In viaggio nello spazio e nel tempo
Susanna – classe 1944

Susanna naviga nel tempo e nello spazio. Come se avesse chiesto un passaggio al tempo, per andare lontano da quella Sicilia contadina della metà del Novecento che assomiglia tanto all’Ottocento settentrionale.
E’ nata femmina, inconveniente di non poco conto in un mondo dove ogni maschio è forza lavoro e ogni femmina una bocca in più da sfamare.
Susanna ha sei anni, quando si prepara una festa grandiosa per la nascita del fratello. Assiste, occhi di bimba, a tutti i festeggiamenti con rabbia. Rabbia per non riuscire ad avere la stessa attenzione. Rabbia per non essere mai stata considerata importante. Rabbia perché in questo modo di maschi lei e prima di lei sua madre, non contano niente.
Crescendo si rende conto di cosa accade nella masseria nella quale vive a contatto con le zie e gli zii. La madre, anima docile e saggia, nella sua umiltà è quotidianamente schiacciata dalle cognate e dal marito. Non un attimo di pace, non un attimo di felicità. Lo sguardo sempre chino sulla cucina, sui pavimenti, sulle incombenze della cascina.
Susanna promette a se stessa che lei farà cose diverse: “Io non sarò così”.
Vede gli uomini che si “spaccano” nei campi e il suo più grande sogno è di studiare agraria per trovare nuovi metodi per coltivare la terra.
Ma l’imprevisto è dietro l’angolo e il suo viaggio è solo all’inizio.
Domenica, pranzo con tutta la famiglia riunita, una grande tavolata e le voci che si sovrappongono in un clima di festa. Susanna esprime un pensiero dolce e ingenuo come i suoi quindici anni:” Quando mi sviluppo, mi sposo Alfonso”.
La tavolata ammutolisce.
La sorella maggiore trascina Susanna fuori e le fa una lavata di capo chiedendole cose le è saltato in mente di dire una cosa così sconveniente. Ora sì che si è cacciata in un bel pasticcio, il padre gliel’avrebbe fatta pagare di sicuro.
Il padre le toglie la parola per un inverno intero, finché Susanna decide di andarsene, dove… non importa, l’importante è lontano da lì, in un posto in cui poter studiare ed essere considerata per prima cosa una persona e poi una donna.
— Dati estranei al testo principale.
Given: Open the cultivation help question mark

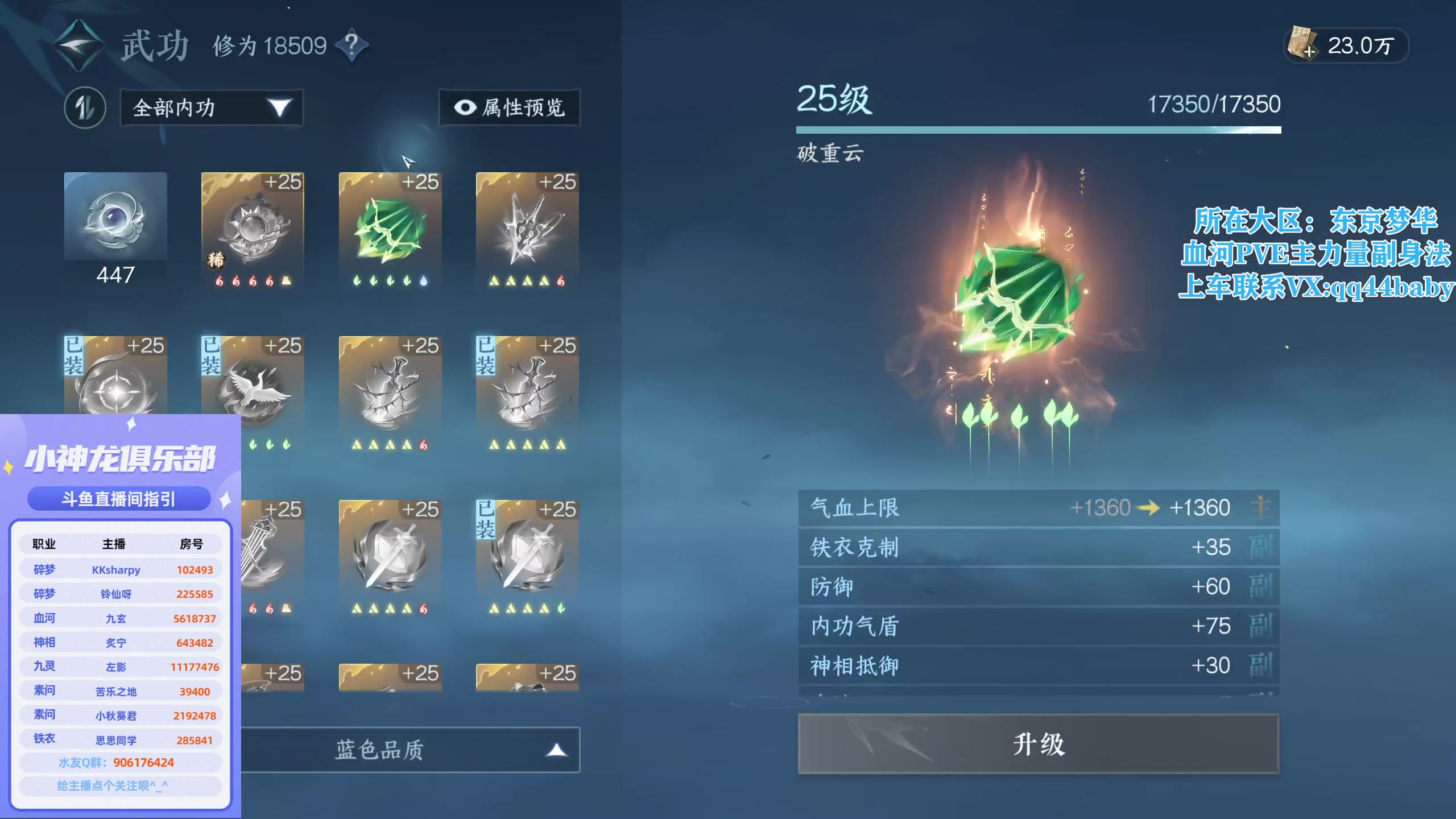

Invia numerose domande di ammissione in vari istituti di Palermo e finalmente uno di questi le risponde positivamente. Il suo è un salto nel buio, non conosce Palermo, non conosce l’istituto, non sa che è una scuola di future suore.
La sua saggia e docile madre l’accompagna nel viaggio a Palermo, le infonde fiducia e tranquillità in quel momento straziante di allontanamento: “Fai affidamento sul tuo cuore”. Quella piccola donna, ormai consumata dal tanto lavoro, dai capelli bianchi e lo sguardo sempre chino, ha una forza interiore tale e una tale consapevolezza di sé, che preferisce perdere una figlia piuttosto che vederla invecchiare come lei.
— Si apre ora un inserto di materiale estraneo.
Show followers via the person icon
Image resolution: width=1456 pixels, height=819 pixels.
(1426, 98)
Entra in istituto poco più che bambina e ne esce donna.
Nei dieci anni di istituto Susanna studia e diventa assistente nella Casa delle Fanciulle. Aiuta molte ragazze in difficoltà e trova la sua vocazione: aiutare le donne ad essere consapevoli del ruolo che svolgono nella società, lottare per ottenerlo ed affermarsi.
Ed ecco Susanna negli anni Sessanta a Palermo: una femminista in un mondo nel quale il maschilismo è imperante, intollerante e frustrante.
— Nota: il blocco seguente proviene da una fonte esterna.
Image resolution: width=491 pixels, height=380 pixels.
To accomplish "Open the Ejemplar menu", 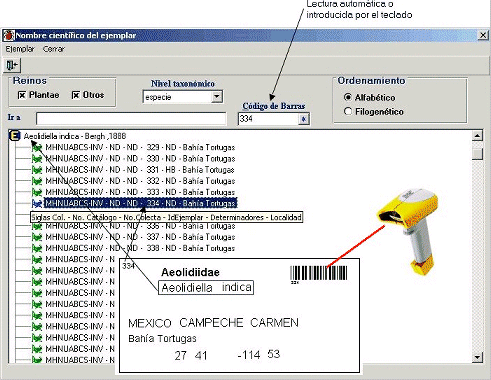I will point(20,49).
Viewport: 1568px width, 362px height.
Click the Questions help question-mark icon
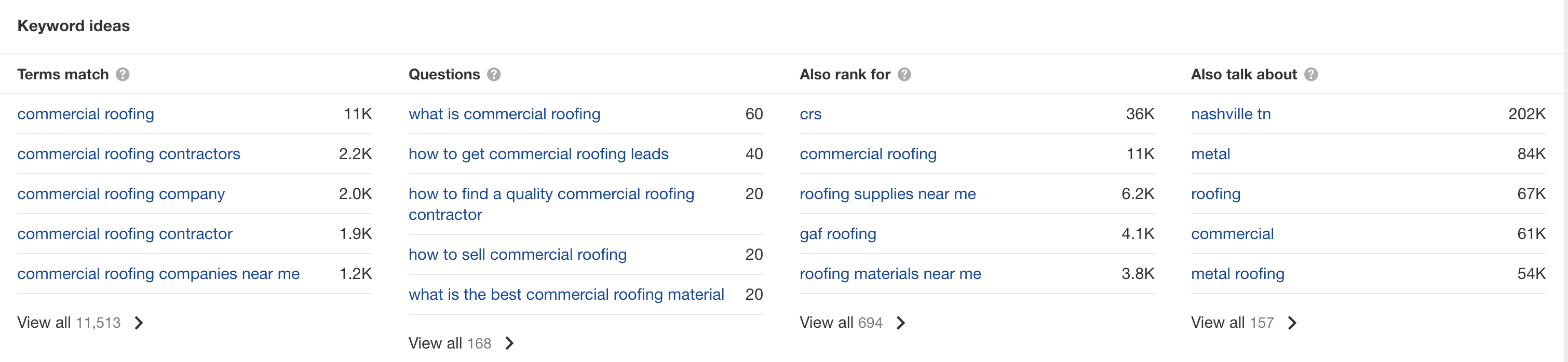point(494,74)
Nell’Istituto di suore dove lavora riesce, con la collaborazione delle Sorelle più giovani, ad introdurre un gruppo di ragazzi e ragazze di Lotta Continua. Con il pretesto dell’insegnamento, questi ragazzi tengono lezioni di vita, la vita fuori dall’istituto e lontano dalla Sicilia. Parlano dei luoghi dove emigrano gli amici di Susanna che lasciando il paese d’origine lo rendono vuoto come il deserto.
Le parlano delle lotte sindacali su al Nord, del lavoro in fabbrica e delle pessime condizioni di lavoro delle operaie.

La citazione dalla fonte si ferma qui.